Modeling of the Phase Formation Processes on the Steel Surface Contacting with Water Medium under Conditions of Deep Geological Repository

The experimental modeling of the corrosive phase formation processes was performed under conditions approaching the initial and transitional stages of evolution of the deep geological repository (the hydrogen index of the medium lied in the range of 9–12 and a temperature was 50–70 °C). The specificity of the system of rotating disk electrode made it possible to determine the phase composition of corrosion products formed under oxidative conditions (the near surface layer, NSL) and, conditionally, reductive — on the steel surface (SL) covered by NSL, that significantly complicated the access of oxygen into the reaction area. It was determined that phase composition of the corrosion products at the pH0 values 9–11 was identical and it is regulated by the compensative action of cathodic half-reaction of oxygen reducing on the steel surface.

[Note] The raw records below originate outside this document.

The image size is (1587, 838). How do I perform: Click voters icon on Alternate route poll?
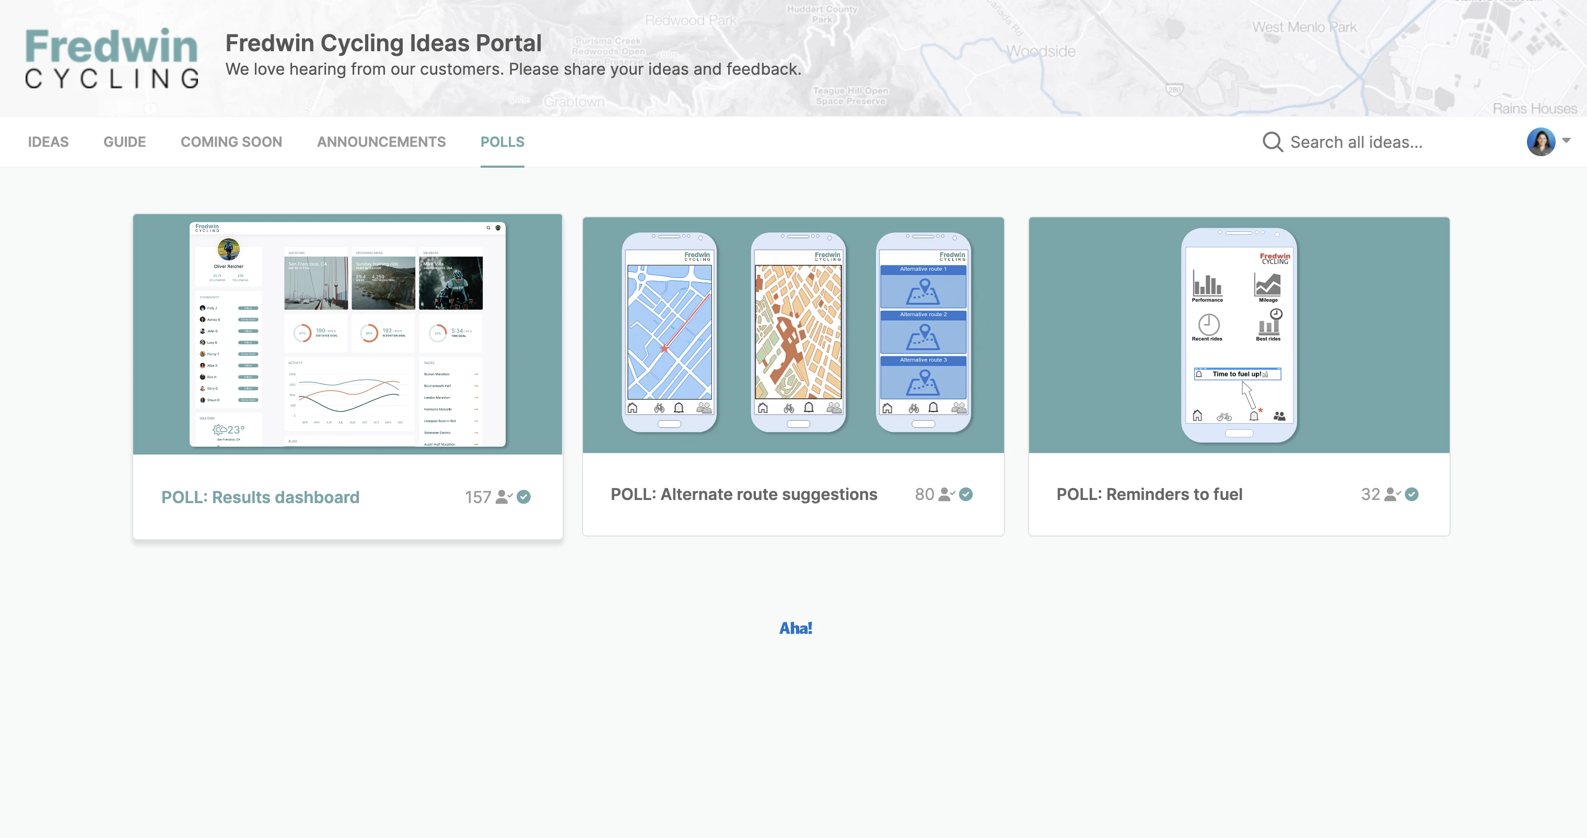(x=946, y=494)
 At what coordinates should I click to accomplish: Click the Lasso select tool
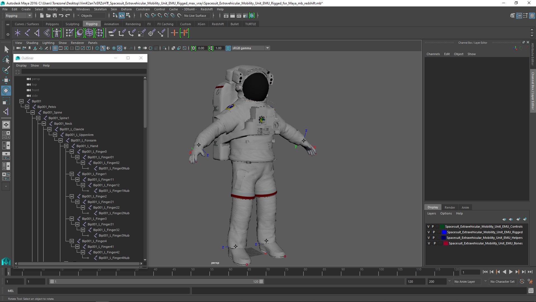(x=6, y=60)
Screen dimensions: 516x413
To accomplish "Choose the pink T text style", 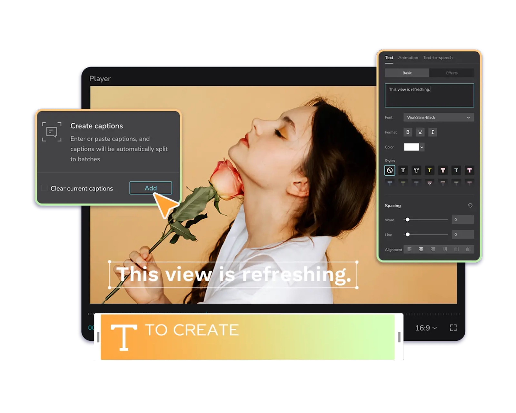I will pyautogui.click(x=470, y=171).
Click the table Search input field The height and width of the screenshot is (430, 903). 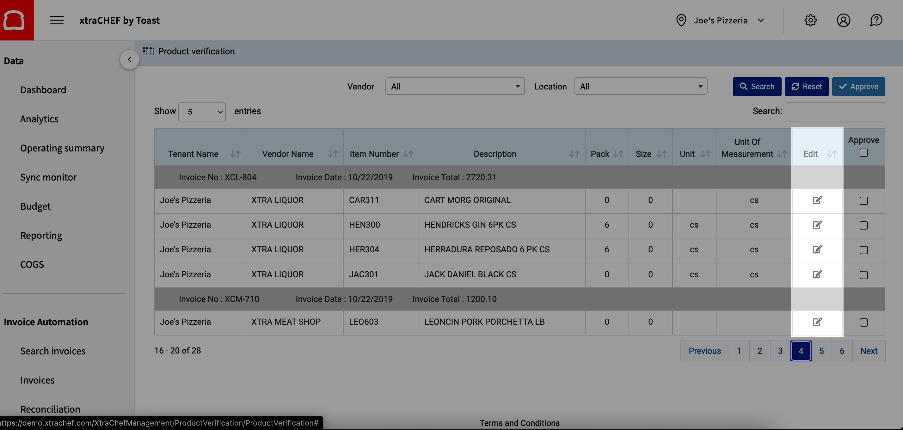(835, 112)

Green Rust and magnetite or non-stoichiometric spinel ferrite characterized by coagulative type of the structure and spherical particle shape were determined as the main phases of SL. Iron oxyhydroxides — goethite and lepidocrocite were presented as the phases of NSL. Increase in the pH0 to 12 changes the chemical mechanism of the corrosion process and it leads to the formation of weak crystallized iron oxyhydroxide phases. It was proved the main phase formed under corrosion of steel at 50–70 °C was spinel ferrite. Its morphology is presented as the cubic shaped particles that evidences about condensingcrystallizing mechanism of their formation. Generally, the presence of Co2+ and Mn2+ cations does not influence on the phase formation process and the phase composition as well, whereas the iron oxyhydroxides with admixture of Mn2+ and Mn3+ oxygen compounds are dominant in the sediment compositions when they are formed in the presence of Mn7+.